QUOTED TEXT:
--- START ---
I have a love hate relationship with the Internet in general and with blogging in particular. On the one hand, I love the freedom to gather information and write whatever I want to that blogging affords me. I also like that other people can read what I write and give me feedback versus simply writing my thoughts down in a spiral notebook (of which I have many tucked away in various corners of my house) where no one will probably ever read what I have written. I also enjoy connecting with new people and reconnecting with people from my past. Those are a few of the positive aspects of being 'out there' in cyber-space.
--- END ---
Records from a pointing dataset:
--- START ---
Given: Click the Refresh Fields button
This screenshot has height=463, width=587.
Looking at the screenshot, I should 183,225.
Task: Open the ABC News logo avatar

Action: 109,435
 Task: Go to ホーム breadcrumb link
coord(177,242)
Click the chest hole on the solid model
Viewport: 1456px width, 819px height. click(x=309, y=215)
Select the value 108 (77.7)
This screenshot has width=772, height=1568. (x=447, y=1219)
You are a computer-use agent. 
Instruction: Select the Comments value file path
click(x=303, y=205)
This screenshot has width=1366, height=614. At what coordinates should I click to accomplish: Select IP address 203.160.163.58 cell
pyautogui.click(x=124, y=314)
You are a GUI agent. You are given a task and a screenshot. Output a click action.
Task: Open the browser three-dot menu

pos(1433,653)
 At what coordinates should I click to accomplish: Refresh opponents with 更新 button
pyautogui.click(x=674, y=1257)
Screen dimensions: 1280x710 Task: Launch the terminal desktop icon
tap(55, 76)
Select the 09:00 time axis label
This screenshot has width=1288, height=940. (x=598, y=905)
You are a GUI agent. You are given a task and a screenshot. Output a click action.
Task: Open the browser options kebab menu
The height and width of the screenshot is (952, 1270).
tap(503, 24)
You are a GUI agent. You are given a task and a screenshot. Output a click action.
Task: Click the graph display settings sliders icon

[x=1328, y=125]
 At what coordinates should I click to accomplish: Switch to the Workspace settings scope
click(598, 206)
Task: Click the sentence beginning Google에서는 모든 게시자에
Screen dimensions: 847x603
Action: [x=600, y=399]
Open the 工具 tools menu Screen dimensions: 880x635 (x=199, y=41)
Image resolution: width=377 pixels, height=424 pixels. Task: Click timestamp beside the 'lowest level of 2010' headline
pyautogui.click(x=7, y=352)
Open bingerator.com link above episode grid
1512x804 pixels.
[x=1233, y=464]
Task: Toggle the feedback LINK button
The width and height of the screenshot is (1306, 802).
--- END ---
TASK REQUIREMENTS: Extend the text on loving and hating blogging, picking up right after its last sentence. The lines above play no part in this.

IN RESPONSE:
On the other hand are the negatives that I can't seem to shake to the extent that I could a few years, or even a few months ago, so I find myself reevaluating the usefulness of continuing to blog, which is essentially laying my heart and soul bare for others to view, dissect and discuss. One of the most disturbing aspects is my feeling of irrelevance. This is not a new feeling. I have felt incidental in most settings all of my life. Not hated or rejected so much as invisible. No, it's not a new feeling, just a new setting for an old feeling; a feeling I would dearly love to put aside and never have to revisit. I am not sure that the cold world of the Internet is the place to master this desire, however. I think that by making myself vulnerable in my writing, by writing about such personal things, I have only exacerbated my feelings of insignificance because I can see that it's really not that important to anyone else. I'm not that important to anyone else. Except maybe someone who has an axe to grind with me, or someone who wants to find a reason to dislike me. Those people seem to be the only ones clamoring to read what I write.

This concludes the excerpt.